• Passage to read:
STEP Maths I, II, III 1994 Solutions

(Updated as far as #120.) SimonM - 29.04.2009

For explanation, scroll down:

Questions:
(Up to date as of post 89, 23:30 Saturday 2007-10-13 GMT)

STEP I:
1: Solution by eponymous
2: Solution by SimonM
3: Solution by khaixiang
4: Solution by zrancis
5: Solution by brooker
6: (Incomplete) Solution by zrancis
7: Solution by nota bene /DFranklin
8: Solution by ad absurdum and Speleo
9: Solution by ad absurdum
10: Solution by ad absurdum
11: Solution by zrancis
12: Solution by nota bene
13: Solution by nota bene
14: Solution by Glutamic Acid

STEP II:
1: Solution by ad absurdum
2: Solution by Rabite and DFranklin
3: Solution by Speleo
4: Solution by Rabite
5: Solution by Rabite
6: Solution by ad absurdum
7: Solution by brianeverit
8: Solution by brianeverit
9: Solution by *bobo* (1) (2)
10: Solution by *bobo*
11: Solution by *bobo* (1) (2) (3)
12: Solution by brianeverit
13: Solution by brianeverit
14: Solution by brianeverit

STEP III:
1: Solution by khaixiang
2: Solution by khaixiang
3: Solution by khaixiang
4: Solution by speedy_s
5: Solution by nota bene and DFranklin
6: Solution by khaixiang and DFranklin
7: Solution by DFranklin
8: Solution by nota bene
9: Solution by *bobo* (1) (2)
10: Solution by SimonM
11: Solution by brianeverit
12: Solution by SimonM
13: Solution by Glutamic Acid
14: Solution by DFranklin

Explanation:
In this thread, we will try to collectively provide solutions for the questions from the STEP Maths I, II and III papers from 1994, seeing as no solutions are available on the net.

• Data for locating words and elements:
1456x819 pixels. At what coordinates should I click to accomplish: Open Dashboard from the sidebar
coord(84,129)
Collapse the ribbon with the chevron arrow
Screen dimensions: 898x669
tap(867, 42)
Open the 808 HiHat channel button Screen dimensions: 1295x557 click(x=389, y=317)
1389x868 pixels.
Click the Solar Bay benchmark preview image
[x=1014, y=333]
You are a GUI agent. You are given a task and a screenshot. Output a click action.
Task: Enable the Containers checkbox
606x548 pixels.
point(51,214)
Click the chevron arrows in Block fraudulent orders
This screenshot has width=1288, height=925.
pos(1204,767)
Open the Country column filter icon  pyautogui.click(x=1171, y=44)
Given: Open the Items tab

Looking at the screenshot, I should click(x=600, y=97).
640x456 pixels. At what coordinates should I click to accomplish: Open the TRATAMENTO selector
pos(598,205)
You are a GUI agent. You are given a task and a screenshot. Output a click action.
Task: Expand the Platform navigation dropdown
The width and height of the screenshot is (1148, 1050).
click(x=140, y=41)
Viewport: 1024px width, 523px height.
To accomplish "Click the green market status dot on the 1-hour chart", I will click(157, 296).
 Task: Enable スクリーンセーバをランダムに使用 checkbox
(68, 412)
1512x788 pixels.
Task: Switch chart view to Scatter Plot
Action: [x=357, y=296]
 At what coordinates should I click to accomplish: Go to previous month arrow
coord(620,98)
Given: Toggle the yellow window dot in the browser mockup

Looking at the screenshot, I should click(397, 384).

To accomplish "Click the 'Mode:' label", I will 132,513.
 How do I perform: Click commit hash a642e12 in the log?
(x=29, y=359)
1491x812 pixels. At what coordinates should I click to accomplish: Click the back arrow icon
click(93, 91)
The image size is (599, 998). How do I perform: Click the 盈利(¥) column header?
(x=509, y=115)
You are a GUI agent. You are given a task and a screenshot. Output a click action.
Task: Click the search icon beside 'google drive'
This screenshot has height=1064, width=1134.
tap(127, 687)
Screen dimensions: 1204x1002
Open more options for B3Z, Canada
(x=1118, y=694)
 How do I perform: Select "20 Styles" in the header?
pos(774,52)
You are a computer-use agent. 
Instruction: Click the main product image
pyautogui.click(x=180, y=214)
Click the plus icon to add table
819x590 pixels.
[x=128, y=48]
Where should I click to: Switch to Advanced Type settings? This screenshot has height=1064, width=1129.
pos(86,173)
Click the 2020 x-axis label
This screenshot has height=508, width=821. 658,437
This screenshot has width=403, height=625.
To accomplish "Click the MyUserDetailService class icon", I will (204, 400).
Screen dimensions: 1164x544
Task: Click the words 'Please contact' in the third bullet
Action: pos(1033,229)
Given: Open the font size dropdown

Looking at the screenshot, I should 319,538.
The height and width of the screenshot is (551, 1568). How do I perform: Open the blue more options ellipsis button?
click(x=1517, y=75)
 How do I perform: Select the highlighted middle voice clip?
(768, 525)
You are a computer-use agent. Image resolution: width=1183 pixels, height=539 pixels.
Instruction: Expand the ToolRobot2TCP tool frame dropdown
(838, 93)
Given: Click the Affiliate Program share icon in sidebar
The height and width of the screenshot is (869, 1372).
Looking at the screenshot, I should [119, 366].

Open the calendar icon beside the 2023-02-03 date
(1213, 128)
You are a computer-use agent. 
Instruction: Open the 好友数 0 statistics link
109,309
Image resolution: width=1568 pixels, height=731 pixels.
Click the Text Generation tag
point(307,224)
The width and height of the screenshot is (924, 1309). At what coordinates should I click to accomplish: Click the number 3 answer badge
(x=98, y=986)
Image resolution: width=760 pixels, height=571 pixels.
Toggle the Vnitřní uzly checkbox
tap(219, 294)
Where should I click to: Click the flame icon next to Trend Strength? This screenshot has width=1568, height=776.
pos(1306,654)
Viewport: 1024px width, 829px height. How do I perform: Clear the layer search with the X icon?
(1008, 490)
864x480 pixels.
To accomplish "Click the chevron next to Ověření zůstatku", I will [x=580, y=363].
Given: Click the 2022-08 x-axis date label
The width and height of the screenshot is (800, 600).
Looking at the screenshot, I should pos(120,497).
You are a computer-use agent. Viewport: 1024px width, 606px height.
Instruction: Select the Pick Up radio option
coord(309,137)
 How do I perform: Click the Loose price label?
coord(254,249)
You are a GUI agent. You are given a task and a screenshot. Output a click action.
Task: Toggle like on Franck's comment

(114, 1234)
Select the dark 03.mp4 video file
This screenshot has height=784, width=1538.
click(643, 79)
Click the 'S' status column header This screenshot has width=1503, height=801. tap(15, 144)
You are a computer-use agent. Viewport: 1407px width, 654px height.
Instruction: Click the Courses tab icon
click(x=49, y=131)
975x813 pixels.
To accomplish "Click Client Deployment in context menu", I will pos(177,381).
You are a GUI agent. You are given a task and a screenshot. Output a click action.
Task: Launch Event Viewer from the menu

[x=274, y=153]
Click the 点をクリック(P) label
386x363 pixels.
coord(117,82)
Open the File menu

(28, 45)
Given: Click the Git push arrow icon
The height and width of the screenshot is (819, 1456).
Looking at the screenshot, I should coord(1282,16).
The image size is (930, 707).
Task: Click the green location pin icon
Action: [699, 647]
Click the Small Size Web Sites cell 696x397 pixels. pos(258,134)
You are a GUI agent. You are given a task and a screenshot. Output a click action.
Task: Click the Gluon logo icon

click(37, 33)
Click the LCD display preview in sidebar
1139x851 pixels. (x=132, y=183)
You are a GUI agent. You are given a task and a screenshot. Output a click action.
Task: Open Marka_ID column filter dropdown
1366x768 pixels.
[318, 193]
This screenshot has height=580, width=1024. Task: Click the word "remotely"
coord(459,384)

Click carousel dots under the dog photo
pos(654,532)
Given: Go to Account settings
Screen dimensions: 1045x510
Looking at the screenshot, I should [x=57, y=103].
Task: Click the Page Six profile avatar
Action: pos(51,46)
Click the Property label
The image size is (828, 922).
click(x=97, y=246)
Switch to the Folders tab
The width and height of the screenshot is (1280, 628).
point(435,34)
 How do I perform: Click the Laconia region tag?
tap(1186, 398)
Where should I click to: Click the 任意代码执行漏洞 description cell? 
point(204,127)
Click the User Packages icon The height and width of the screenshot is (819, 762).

• Tasks:
[1] From the STEP 1994 solutions thread, quote the passage starting at "STEP Maths I, II, III" and ending at "Saturday 2007-10-13 GMT)".
[2] Write what follows the last sentence of the STEP 1994 solutions thread, continuing its explanation.

• Results for each task:
[1]
STEP Maths I, II, III 1994 Solutions

(Updated as far as #120.) SimonM - 29.04.2009

For explanation, scroll down:

Questions:
(Up to date as of post 89, 23:30 Saturday 2007-10-13 GMT)

[2]
If you want to contribute, simply find a question which is marked with "unsolved" above (you might want to check for new solutions after the time the list was last updated as well), solve it, and post your solution in the thread. I will try to update the list as often as possible. If you have a solution to a question that uses a different idea from one already posted, submit it as well, as it's often useful to see different approaches to the same problem.

If you find an error in one of the solutions, simply say so, and hope that whoever wrote the solution in the first place corrects it.

Solutions written by TSR members:
1987 - 1988 - 1989 - 1990 - 1991 - 1992 - 1993 - 1994 - 1995 - 1996 - 1997 - 1998 - 1999 - 2000 - 2001 - 2002 - 2003 - 2004 - 2005 - 2006 - 2007

Scroll to see replies

Reply 1

nota bene

I thought it had gone some time since we finished all Pure on the other papers, and Stat+Mechanics proceed very slowly, so we might as well start a new thread so that everyone can contribute again. :smile:

I have not scanned through Siklos booklet yet, so if anyone wants to add which ones are solved there - feel free to do so!

I think I have STEP I Q 2 covered, and will attempt Q 7. I'll post it up later.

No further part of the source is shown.